La Sinfonia n°15, con la sua alternanza di tonalità di ebbrezza e di malinconia, può essere interpretata come un’allegoria della movimentata vita di un anziano e geniale compositore. La scelta artistica di Milano Musica, che ha affiancato precedentemente all’esecuzione del capolavoro šostakovičiano due brani contemporanei dalle atmosfere cupe e meditative, concretizza un percorso d’ascolto che ci richiama infatti a una riflessione spirituale situabile sull’estrema soglia di un’esistenza umana. Ricordiamo, a questo proposito, che il tema del Festival meneghino verteva sulla valorizzazione musicale dei caratteri di Hermes, Orfeo ed Euridice. Quale miglior brano del tardo Šostakovič è infatti in grado di coniugare la frenesia ludica propria del messaggero dell’Olimpo e il torpore languido di una catabasi se non, appunto, la Sinfonia n°15? Tuttavia, nella musica di Dmitrij Dmitrievič la convivenza tra istanti di gioco e di raccoglimento è impastata da un umorismo che dona una tonalità peculiare a tutta l’esperienza estetica dell’ascolto. In altri termini: soverchiati dalla malinconia apocalittica suggerita dall’Adagio finale, noi possiamo far emergere dal ricordo la squillante citazione al Guglielmo Tell di Rossini posta all’inizio del primo Allegretto per riempire lo spazio e il tempo rarefatto del quarto movimento. Rammentando quell’istante musicale sbilenco (che ha un tempo differente dall’originale) e fanfaresco (che è suonato dai fiati anziché dagli archi come aveva previsto Rossini) mentre ascoltiamo una tessitura musicale gravosa e amara, riusciremo infatti cogliere la squisitezza di una poetica e di una Weltanschauung in grado di sfumare umoristicamente i confini tra l’esuberanza vitalistica e la meditazione funerea.

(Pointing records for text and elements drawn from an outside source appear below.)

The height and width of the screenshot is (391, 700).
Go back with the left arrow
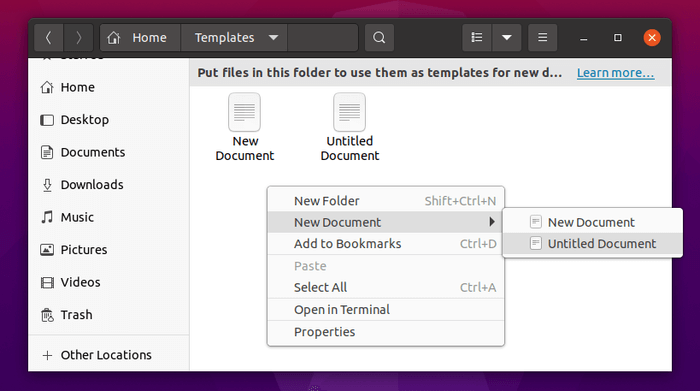point(49,37)
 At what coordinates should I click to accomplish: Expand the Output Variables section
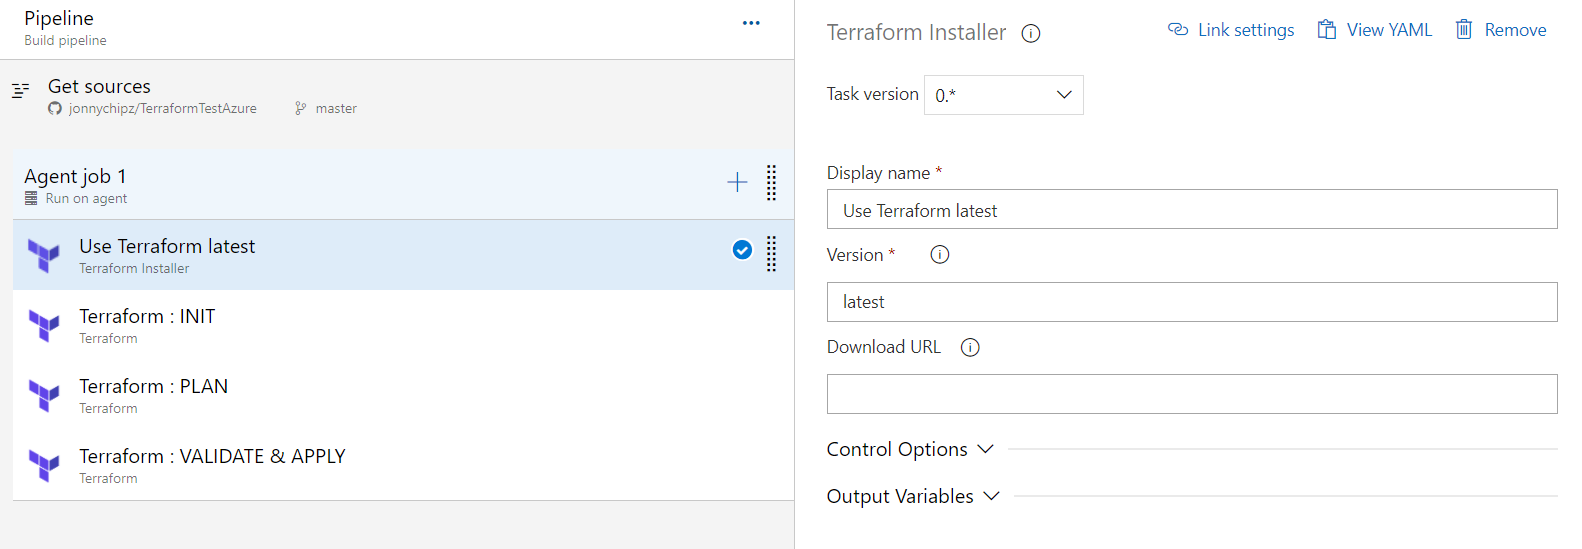click(913, 497)
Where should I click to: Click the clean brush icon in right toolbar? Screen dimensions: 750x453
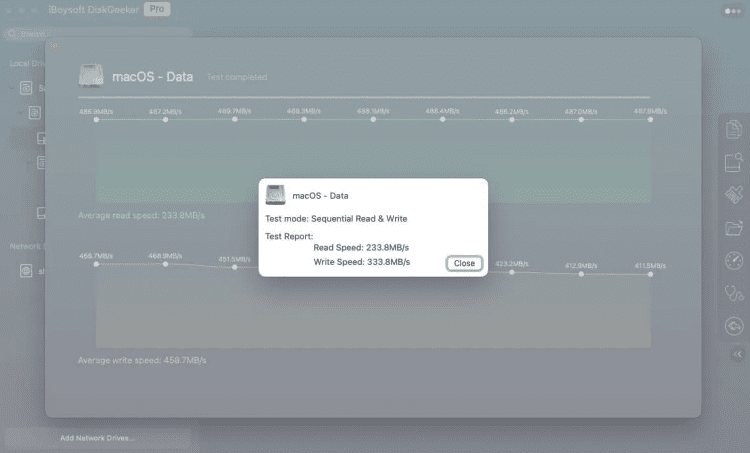(734, 194)
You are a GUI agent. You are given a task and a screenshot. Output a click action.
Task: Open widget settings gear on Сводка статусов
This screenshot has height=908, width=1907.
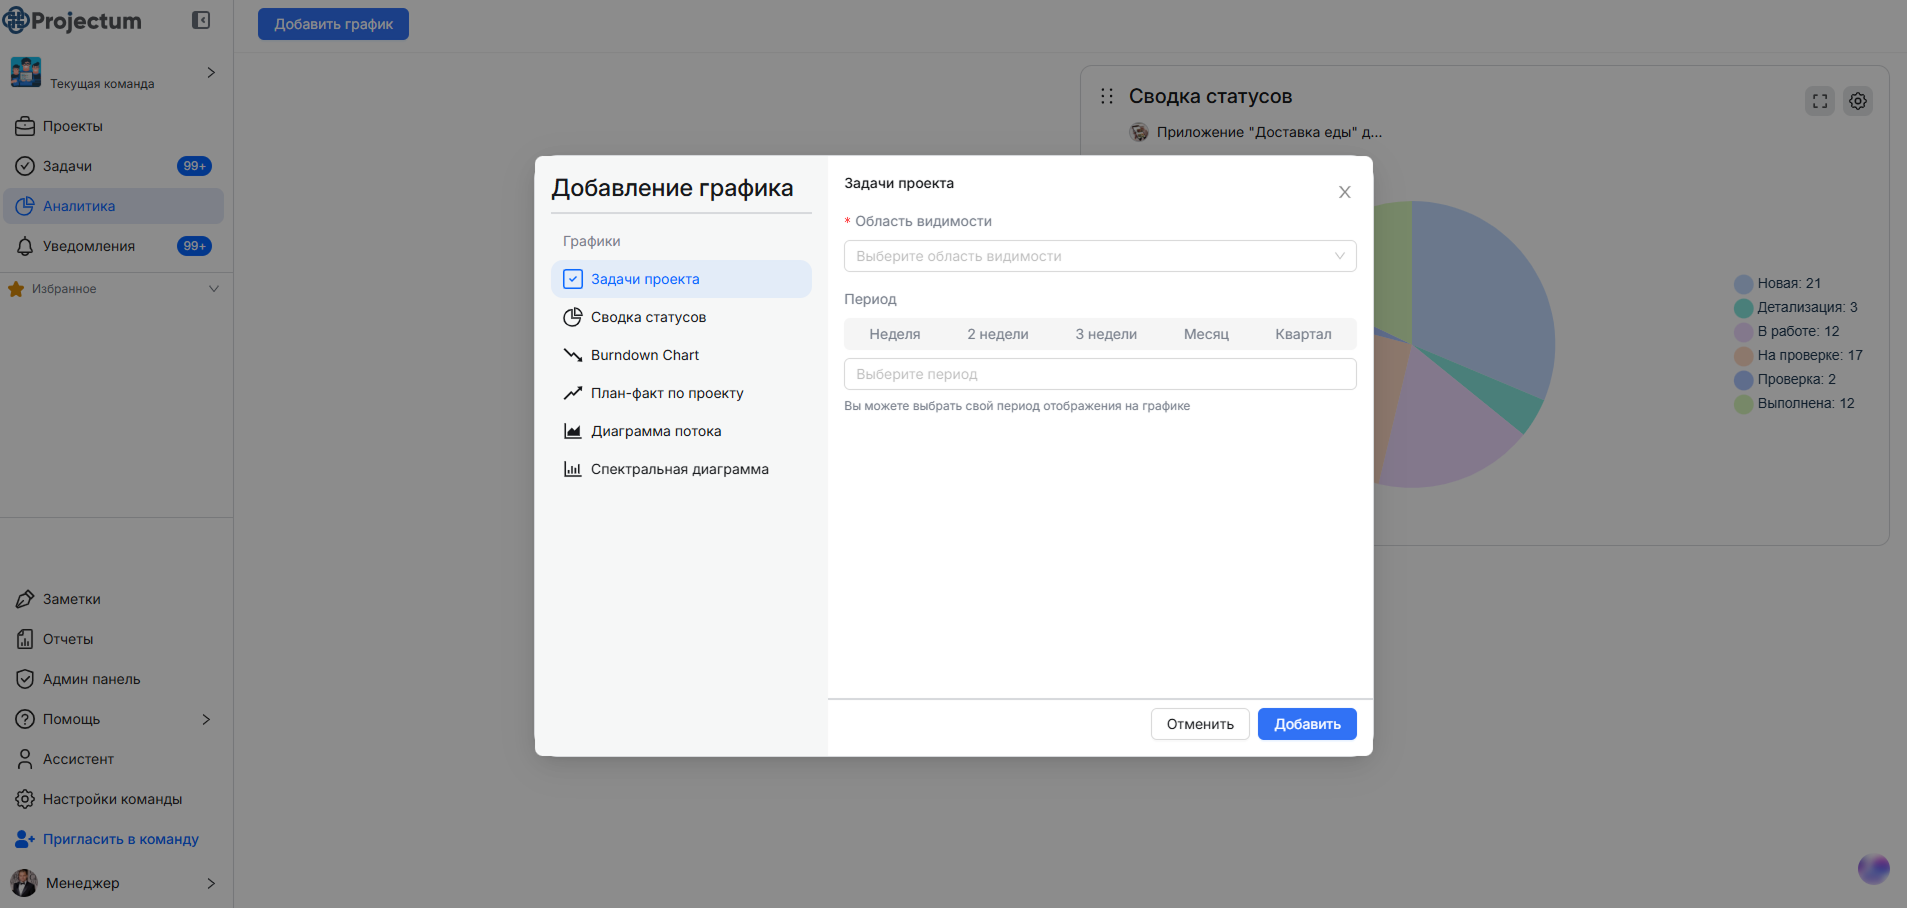(1857, 100)
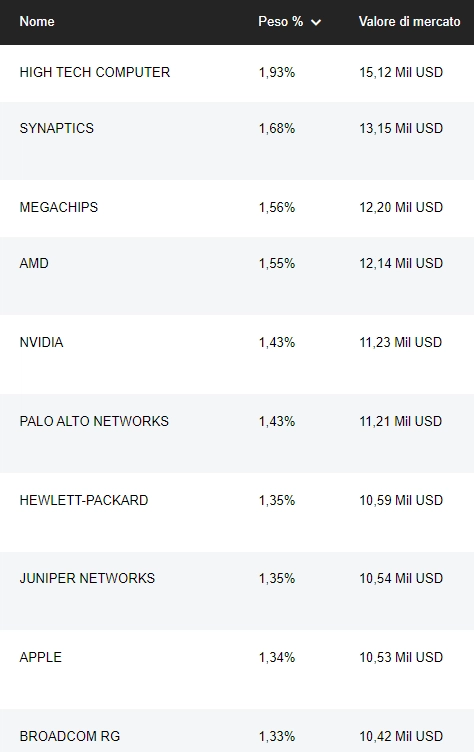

Dopo una Primavera šostakovičiana come questa appena passata, ci auguriamo che prestissimo si torni in Italia a scrivere nuovi saggi sull’opera di Šostakovič ed ad ascoltare la sua musica dal vivo, magari quella tratta dalla sua opera più trascurata dai repertori delle orchestre e degli ensemble. Perché non possiamo resistere all’umorismo che permea l’intera produzione di questo occhialuto compositore di Leningrado.